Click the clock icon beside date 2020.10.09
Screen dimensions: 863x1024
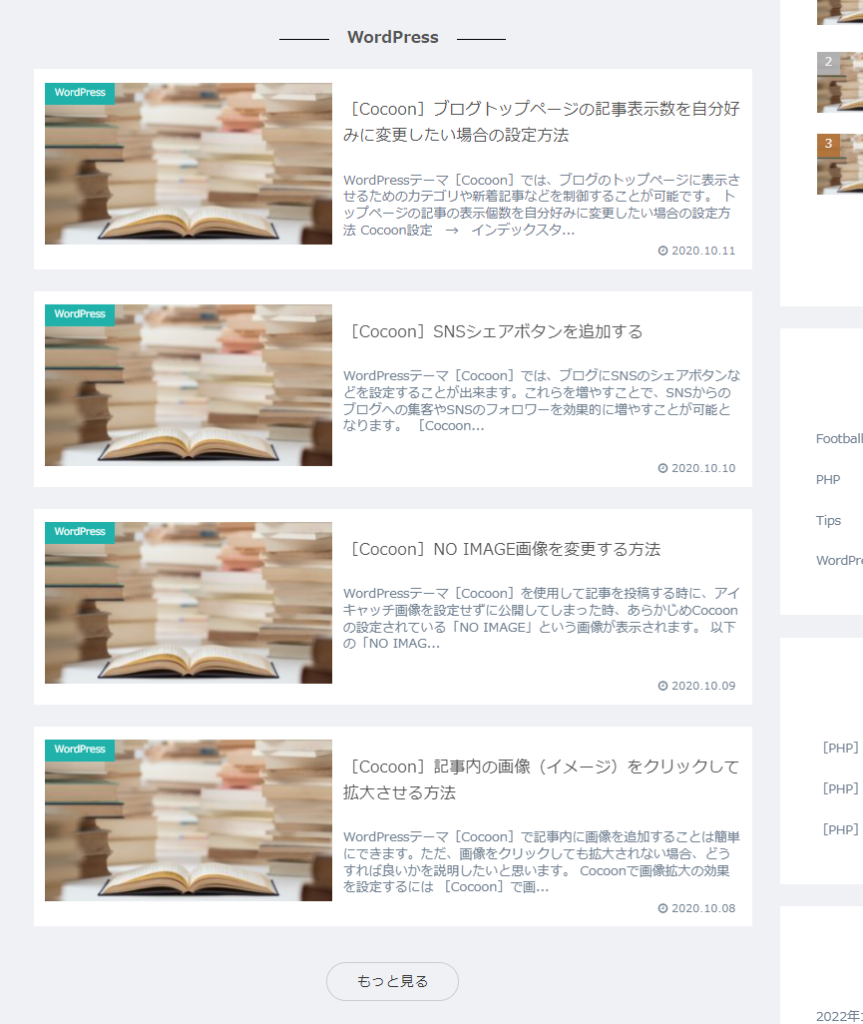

^^^^^^^^

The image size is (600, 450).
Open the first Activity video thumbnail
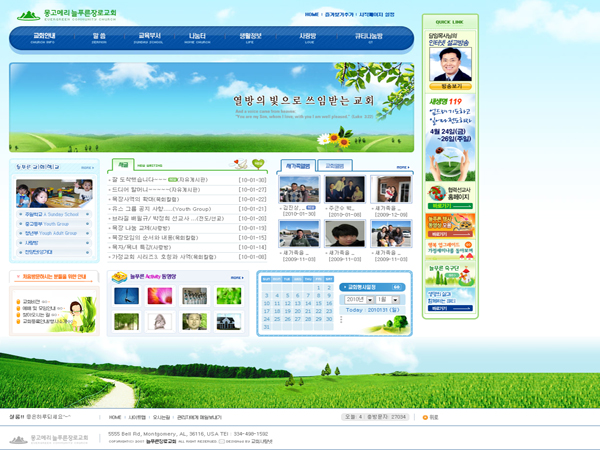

^^^^^^^^

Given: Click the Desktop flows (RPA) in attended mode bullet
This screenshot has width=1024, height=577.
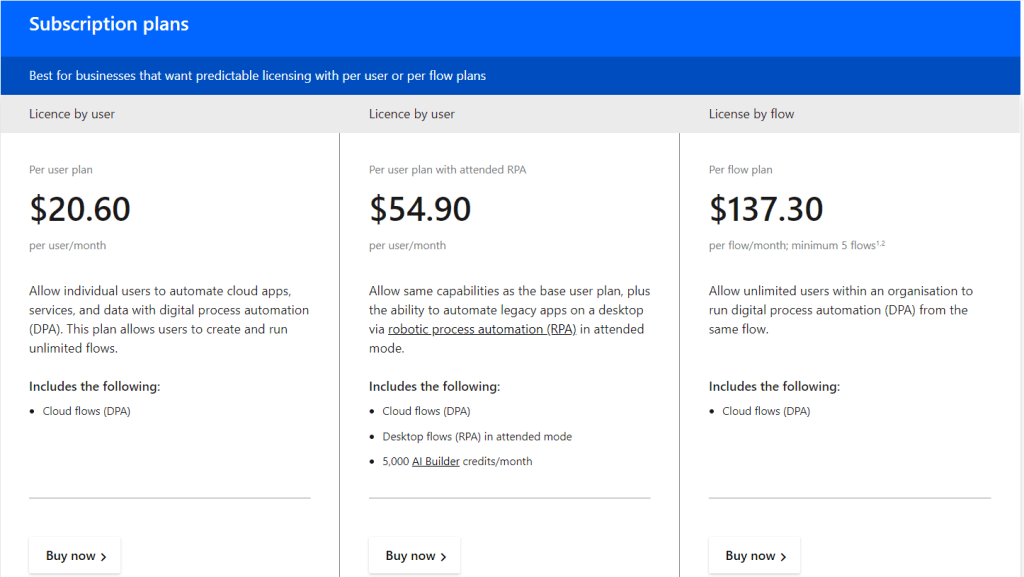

^^^^^^^^

TASK TO COMPLETE – The job is to copy each line from the material above that holds the word "Click".

EXERCISE SOLUTION –
Click the clock icon beside date 2020.10.09
Given: Click the Desktop flows (RPA) in attended mode bullet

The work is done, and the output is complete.